At the end of December, a new draft was published on the website of the Ministry for the Environment and Energy, that on 16 February opened a public consultation to invite comment on it, a last step before its approval. The new plan includes updated modelling of Italian climate scenarios, and plans for measures such as defenses for people and infrastructures from sea level rise, the promotion of precision agriculture to reduce the carbon footprint from the food sector, or campaigns to reduce household food waste. The new version also includes a national observatory for adaptation to climate change, to monitor and update plans.
One of the main differences between the new draft and the old one is in the way Italian climate is modelled. “The 2018 version identified six climate macro-regions in Italy and their respective expected climate projections, based on a single climate model with 8-km resolution, developed by Euro-Mediterranean Center on Climate Change (CMCC),” says Paola Mercogliano, CMCC director of the Regional Model and Geo-Hydrological Impacts Research Division. In the current version the analysis is instead based on five administrative regions: Northwest, Northeast, Centre, South, and Islands. “In addition, we decided to use all the regional climate models available in the literature at the highest resolution available (12 km) and under 3 different scenarios, in order to have more statistical power,” Mercogliano explains.
Along with France and Ireland, Italy is among the few countries to include cultural heritage in its climate plan. “Most of Italy’s cultural sites are located on the coasts and are affected by coastal erosion and sea level rise, which are exacerbated by the climate crisis,” notes Alessandra Bonazza, senior researcher at Italy’s National Research Council Institute of Atmospheric Sciences and Climate (CNR-ISAC). “These sites will continue to experience increasingly high levels of thermal stress and could exceed 200 extreme events per year by the end of the century”.
Monuments in urban areas are another concern, she says, because more precipitations and more carbon dioxide will hasten the chemical dissolution of carbonate stone materials, resulting in a 30% increase in surface recession compared to the period 1961-1999.

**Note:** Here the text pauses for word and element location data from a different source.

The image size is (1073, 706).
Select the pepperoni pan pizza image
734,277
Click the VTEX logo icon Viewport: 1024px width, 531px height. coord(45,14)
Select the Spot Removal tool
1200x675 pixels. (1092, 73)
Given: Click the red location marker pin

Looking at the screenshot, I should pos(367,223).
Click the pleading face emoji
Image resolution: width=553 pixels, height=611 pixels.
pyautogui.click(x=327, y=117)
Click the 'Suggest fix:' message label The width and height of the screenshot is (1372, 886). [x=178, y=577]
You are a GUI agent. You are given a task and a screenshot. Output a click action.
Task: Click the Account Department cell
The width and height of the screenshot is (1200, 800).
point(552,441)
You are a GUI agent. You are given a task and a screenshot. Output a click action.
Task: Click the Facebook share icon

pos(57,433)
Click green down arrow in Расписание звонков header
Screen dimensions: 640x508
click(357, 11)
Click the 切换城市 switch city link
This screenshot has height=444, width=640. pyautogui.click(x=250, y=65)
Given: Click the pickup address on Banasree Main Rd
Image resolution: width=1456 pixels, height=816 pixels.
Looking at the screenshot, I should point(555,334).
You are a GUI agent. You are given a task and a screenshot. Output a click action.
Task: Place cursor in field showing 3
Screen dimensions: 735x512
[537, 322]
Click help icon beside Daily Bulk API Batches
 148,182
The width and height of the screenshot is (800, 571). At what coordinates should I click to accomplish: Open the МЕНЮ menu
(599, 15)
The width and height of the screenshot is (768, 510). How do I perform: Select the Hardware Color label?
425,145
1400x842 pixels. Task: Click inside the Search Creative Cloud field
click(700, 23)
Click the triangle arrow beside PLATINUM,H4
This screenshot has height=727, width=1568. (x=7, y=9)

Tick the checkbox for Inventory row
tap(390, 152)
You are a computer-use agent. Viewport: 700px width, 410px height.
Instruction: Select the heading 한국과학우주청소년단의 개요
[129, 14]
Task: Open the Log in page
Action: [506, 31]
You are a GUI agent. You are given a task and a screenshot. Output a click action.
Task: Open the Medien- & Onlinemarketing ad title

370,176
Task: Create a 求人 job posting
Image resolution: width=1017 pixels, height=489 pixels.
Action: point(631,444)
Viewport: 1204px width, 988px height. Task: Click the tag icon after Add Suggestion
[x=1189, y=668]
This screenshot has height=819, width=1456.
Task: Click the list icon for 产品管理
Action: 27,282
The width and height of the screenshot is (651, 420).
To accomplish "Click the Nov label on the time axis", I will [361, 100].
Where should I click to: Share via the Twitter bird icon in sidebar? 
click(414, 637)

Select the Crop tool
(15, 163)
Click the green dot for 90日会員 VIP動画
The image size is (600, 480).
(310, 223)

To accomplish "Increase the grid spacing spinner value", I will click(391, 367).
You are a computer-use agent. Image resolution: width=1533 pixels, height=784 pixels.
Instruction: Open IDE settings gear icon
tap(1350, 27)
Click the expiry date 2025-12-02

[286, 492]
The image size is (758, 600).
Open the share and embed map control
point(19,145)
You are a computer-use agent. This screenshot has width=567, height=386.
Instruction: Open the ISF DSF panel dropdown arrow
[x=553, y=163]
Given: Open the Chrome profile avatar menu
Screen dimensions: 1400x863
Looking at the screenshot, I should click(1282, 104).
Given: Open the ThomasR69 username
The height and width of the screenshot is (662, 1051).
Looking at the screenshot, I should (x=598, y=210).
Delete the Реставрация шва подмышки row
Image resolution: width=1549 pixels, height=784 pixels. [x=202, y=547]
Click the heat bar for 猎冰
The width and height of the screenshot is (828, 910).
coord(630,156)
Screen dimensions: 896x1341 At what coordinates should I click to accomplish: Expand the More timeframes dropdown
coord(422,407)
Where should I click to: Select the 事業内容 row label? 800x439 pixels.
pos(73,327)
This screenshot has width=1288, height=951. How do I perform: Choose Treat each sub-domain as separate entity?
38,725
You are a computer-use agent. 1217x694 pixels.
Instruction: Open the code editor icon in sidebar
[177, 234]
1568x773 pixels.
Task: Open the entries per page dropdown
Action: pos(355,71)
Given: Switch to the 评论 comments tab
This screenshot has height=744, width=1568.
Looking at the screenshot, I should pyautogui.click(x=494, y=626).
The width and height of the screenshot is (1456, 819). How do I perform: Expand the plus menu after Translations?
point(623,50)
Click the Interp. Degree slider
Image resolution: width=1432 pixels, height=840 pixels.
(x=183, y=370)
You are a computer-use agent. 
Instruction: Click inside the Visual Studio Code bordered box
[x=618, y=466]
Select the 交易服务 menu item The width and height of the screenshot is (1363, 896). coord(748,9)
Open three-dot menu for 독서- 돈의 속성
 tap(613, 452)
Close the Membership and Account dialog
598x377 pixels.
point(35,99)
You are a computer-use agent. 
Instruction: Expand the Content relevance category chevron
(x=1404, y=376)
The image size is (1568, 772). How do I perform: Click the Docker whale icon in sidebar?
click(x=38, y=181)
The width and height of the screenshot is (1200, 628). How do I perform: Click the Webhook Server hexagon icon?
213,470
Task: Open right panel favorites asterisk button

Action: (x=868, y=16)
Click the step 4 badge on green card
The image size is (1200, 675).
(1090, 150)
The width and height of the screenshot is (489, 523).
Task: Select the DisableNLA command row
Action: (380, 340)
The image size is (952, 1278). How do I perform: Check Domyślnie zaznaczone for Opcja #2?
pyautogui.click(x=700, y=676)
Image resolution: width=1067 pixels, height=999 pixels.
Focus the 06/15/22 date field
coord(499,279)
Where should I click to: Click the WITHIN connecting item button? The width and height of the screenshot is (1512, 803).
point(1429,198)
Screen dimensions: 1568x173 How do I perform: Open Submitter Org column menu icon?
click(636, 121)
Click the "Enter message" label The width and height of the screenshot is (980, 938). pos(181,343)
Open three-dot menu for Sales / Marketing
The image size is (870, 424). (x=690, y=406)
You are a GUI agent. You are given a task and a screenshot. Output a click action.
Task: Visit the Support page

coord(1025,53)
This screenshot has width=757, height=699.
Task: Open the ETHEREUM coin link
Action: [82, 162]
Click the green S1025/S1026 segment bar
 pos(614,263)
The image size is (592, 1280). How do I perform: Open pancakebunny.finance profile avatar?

In some areas, the new plan has fewer stringent commitments than the previous one, as in the case of landslides and floodings. The 2018 draft envisaged a complete re-arrangement of the natural and artificial hydraulic network by 2020. In the latest published version of PNACC, that same objective is re-proposed without a deadline for concrete implementation. “Defining the timing for such measures is particularly difficult,” says Fausto Guzzetti, director of Civil Protection Department’s Technical-Scientific Activities Office for the Forecast and Prevention of Risks and coordinator of the PNACC chapter dedicated to geo-hydrological instability. “When planning structural projects, the time required for drafting, planning, and starting the work is often longer than the time for the construction itself.” Soft measures are easier to design but can still suffer from a lack of infrastructure and personnel, says Guzzetti. An example is the national system that issues geo-hydrological risk alerts, a joint effort by the state and the regions that would need more staff and more funds to maintain the observation network.
Citizens, local authorities and all public or private organisations have until 16 April to submit comments to the plan, which the ministry will review before granting approval.